+++ Data for processing +++
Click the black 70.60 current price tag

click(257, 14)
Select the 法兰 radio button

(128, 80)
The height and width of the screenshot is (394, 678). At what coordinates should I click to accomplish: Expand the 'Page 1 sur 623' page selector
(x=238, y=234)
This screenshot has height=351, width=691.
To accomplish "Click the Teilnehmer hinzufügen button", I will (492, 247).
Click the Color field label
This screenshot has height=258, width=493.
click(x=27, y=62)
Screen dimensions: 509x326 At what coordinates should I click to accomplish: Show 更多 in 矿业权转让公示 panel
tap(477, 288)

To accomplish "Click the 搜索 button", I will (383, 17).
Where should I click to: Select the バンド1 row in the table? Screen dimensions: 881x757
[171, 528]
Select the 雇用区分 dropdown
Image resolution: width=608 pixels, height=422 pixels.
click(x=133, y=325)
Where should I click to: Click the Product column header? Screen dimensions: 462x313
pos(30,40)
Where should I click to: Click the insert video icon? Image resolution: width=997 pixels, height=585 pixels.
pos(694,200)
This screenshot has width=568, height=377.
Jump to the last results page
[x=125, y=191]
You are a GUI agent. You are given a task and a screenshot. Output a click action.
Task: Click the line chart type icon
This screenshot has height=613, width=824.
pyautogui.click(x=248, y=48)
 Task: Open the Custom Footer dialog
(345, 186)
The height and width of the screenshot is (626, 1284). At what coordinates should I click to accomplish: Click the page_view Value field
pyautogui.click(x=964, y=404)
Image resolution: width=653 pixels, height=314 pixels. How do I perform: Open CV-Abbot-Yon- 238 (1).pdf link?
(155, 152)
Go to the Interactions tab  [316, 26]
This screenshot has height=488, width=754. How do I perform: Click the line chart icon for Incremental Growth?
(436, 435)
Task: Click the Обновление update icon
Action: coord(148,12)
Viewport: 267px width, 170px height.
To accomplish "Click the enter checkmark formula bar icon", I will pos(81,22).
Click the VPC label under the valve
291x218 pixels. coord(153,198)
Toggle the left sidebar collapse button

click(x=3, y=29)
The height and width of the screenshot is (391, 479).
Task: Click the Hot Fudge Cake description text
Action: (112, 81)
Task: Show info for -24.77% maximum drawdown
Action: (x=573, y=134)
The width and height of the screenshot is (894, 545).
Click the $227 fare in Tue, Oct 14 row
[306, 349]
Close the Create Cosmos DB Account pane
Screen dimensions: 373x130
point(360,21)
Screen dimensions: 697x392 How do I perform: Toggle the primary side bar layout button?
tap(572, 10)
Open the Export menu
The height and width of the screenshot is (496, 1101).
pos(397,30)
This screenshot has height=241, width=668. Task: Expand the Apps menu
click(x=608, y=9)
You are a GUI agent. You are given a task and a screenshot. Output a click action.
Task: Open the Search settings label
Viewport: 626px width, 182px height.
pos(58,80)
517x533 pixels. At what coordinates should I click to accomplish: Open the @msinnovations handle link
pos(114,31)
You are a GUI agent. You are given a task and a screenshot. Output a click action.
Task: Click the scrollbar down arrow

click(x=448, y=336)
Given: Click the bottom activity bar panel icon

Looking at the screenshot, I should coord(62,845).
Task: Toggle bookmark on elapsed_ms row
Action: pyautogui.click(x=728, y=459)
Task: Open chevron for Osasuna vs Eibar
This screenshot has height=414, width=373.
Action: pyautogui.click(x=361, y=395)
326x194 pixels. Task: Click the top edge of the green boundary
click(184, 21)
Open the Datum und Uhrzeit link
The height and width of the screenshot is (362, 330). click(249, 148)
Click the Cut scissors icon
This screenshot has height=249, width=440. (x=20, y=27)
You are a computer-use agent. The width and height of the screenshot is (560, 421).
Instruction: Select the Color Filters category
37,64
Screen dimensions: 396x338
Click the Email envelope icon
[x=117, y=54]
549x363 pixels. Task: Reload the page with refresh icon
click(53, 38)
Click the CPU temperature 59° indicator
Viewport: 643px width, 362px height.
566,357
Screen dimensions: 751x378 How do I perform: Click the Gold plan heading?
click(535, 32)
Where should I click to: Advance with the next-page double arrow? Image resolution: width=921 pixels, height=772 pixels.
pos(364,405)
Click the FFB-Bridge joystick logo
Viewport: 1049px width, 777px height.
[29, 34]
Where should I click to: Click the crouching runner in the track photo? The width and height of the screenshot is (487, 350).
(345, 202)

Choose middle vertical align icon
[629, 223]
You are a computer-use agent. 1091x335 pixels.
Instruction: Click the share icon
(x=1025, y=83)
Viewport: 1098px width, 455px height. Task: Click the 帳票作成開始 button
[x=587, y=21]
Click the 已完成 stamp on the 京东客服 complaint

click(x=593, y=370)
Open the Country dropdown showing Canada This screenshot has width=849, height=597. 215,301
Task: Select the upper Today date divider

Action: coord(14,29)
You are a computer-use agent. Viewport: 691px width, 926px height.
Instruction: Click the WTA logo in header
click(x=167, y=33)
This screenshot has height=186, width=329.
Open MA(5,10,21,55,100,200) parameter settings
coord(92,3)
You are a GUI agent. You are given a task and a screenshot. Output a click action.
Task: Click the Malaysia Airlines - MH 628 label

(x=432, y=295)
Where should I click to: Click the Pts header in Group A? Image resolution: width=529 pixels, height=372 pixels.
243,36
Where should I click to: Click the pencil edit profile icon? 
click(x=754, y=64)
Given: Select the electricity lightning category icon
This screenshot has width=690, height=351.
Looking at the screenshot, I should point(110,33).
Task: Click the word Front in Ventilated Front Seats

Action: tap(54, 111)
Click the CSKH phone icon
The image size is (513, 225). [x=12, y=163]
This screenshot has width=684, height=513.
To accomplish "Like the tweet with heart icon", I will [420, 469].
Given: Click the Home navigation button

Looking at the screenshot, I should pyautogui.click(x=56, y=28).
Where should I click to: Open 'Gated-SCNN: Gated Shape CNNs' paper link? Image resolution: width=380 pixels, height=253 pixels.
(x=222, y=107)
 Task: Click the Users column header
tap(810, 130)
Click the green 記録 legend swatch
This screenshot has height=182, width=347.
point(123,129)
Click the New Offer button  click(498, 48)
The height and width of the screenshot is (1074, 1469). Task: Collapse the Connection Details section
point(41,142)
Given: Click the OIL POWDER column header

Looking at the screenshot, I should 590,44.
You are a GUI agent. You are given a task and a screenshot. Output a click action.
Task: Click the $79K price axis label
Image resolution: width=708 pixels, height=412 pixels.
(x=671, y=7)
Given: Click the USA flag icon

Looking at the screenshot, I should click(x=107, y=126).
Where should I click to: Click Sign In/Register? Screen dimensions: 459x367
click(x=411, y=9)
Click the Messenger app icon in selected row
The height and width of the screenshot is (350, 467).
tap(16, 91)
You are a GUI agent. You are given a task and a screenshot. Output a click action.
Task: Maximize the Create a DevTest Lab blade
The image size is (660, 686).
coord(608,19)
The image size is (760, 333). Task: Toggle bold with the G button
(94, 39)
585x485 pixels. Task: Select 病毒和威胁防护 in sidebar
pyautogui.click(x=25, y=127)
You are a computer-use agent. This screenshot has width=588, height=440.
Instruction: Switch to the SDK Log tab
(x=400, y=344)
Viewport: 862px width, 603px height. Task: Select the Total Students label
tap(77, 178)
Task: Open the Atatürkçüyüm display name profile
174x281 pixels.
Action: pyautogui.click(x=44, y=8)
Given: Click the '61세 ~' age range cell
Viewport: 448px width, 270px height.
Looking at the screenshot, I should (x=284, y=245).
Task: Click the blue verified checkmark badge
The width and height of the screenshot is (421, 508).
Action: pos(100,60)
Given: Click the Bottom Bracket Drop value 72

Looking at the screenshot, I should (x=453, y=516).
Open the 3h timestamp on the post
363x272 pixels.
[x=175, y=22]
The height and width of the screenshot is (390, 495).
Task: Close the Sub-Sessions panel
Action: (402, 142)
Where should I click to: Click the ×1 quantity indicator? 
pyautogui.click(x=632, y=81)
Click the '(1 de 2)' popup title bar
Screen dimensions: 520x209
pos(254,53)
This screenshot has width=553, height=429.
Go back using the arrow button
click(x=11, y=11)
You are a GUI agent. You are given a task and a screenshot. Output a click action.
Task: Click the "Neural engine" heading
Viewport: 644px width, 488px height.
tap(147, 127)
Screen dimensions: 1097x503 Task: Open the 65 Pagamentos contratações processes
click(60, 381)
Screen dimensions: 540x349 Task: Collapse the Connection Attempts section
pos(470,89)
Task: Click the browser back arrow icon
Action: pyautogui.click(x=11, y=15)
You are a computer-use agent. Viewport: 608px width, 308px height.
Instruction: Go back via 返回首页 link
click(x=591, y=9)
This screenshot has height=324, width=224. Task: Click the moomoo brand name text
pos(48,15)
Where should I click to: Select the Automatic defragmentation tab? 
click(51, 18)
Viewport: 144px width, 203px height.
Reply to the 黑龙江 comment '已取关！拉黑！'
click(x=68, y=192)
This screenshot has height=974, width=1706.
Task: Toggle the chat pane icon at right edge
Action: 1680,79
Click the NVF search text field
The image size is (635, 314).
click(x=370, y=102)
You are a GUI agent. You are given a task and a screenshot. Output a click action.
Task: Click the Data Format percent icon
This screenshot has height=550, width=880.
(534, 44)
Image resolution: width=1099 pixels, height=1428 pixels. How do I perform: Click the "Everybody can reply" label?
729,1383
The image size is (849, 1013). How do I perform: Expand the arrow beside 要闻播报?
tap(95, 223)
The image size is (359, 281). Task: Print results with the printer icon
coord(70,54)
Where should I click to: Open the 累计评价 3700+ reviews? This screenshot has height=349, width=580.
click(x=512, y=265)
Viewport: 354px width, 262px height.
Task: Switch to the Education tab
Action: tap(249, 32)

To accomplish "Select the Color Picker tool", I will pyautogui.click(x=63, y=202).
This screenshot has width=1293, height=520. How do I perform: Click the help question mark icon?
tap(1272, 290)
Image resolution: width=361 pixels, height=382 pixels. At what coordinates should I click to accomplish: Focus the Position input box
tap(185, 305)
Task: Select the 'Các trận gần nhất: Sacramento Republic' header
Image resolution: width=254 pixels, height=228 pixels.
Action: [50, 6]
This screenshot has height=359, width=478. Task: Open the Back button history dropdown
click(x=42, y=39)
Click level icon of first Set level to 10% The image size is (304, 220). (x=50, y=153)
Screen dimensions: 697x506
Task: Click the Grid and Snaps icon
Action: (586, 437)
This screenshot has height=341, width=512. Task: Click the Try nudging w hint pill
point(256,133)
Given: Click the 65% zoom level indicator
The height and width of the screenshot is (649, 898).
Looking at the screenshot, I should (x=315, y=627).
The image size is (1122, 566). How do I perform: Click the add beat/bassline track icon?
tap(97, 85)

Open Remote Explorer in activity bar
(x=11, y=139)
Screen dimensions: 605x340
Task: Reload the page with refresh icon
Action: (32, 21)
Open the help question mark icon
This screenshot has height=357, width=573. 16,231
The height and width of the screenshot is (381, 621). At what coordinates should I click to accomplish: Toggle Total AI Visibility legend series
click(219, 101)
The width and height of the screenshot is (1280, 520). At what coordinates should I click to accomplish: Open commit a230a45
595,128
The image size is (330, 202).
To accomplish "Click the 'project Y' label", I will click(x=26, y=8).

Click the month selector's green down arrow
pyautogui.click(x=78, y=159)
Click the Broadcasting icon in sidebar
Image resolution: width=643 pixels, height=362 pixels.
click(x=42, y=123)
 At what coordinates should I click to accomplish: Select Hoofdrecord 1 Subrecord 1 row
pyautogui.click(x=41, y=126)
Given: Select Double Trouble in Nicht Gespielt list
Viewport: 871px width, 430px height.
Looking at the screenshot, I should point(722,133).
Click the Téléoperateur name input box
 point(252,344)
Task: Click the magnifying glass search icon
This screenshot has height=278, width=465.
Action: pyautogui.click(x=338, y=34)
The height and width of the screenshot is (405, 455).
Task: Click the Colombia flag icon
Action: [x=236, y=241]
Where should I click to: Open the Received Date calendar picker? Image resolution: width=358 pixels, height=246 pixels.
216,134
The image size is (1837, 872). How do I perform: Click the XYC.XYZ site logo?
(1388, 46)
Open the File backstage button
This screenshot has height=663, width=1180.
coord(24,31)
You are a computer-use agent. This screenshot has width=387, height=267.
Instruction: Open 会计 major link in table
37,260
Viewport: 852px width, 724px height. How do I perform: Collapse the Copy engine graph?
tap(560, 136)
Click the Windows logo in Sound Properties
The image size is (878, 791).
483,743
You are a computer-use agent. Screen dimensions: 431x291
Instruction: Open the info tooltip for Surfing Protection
+++
Each line of the entries above that contains "checkmark" is to be copied.

- _Solution_:
To accomplish "Click the enter checkmark formula bar icon", I will pos(81,22).
Task: Click the blue verified checkmark badge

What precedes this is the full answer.